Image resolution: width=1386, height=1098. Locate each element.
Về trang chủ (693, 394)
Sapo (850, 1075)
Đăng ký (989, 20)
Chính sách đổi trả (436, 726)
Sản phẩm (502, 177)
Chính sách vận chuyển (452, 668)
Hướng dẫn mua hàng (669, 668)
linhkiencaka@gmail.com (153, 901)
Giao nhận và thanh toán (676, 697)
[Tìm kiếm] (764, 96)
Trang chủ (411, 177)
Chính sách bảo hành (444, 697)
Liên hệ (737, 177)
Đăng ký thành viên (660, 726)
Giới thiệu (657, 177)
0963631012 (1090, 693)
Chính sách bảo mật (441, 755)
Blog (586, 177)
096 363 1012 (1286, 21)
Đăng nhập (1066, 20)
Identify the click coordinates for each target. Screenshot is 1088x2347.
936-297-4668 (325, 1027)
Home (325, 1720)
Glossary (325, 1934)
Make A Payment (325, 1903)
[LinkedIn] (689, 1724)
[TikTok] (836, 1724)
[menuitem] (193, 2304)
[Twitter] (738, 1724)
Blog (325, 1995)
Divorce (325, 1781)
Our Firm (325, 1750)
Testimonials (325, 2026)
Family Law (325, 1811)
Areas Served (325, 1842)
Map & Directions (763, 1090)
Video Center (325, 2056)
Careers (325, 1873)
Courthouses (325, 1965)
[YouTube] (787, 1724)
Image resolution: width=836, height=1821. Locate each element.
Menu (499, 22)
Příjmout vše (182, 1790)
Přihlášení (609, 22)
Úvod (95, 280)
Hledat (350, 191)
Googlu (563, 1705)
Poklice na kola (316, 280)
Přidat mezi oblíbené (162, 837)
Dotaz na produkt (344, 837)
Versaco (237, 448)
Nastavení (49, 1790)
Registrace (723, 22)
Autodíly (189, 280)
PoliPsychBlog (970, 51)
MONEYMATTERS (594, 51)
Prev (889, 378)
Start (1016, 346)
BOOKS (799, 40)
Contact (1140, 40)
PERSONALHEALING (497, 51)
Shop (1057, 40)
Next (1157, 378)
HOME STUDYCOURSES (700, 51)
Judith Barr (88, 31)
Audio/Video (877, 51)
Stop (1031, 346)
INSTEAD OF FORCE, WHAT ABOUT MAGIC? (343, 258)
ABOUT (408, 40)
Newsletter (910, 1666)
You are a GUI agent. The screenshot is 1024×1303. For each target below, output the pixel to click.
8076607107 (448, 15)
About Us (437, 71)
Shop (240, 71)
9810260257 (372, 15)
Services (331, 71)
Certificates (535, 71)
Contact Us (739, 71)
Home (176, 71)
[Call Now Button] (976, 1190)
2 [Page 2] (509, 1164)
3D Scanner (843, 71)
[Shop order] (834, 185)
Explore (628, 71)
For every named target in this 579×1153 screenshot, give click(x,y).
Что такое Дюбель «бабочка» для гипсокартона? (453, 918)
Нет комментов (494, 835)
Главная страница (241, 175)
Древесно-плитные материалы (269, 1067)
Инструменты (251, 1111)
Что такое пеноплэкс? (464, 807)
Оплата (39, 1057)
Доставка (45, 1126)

__PROBLEM__: Reproduce the items starting with the line containing "Đăng nhập (1066, 20)" and going on through the line containing "Blog (325, 1995)", request line included, shifting both coordinates in every answer by adding 94 to each.

__WRITTEN RESPONSE__:
Đăng nhập (1160, 114)
Identify the click coordinates for each target. Screenshot is 1088x2347.
936-297-4668 (419, 1121)
Home (419, 1814)
Glossary (419, 2028)
Make A Payment (419, 1997)
[LinkedIn] (783, 1818)
[TikTok] (930, 1818)
[menuitem] (287, 2398)
[Twitter] (832, 1818)
Blog (419, 2089)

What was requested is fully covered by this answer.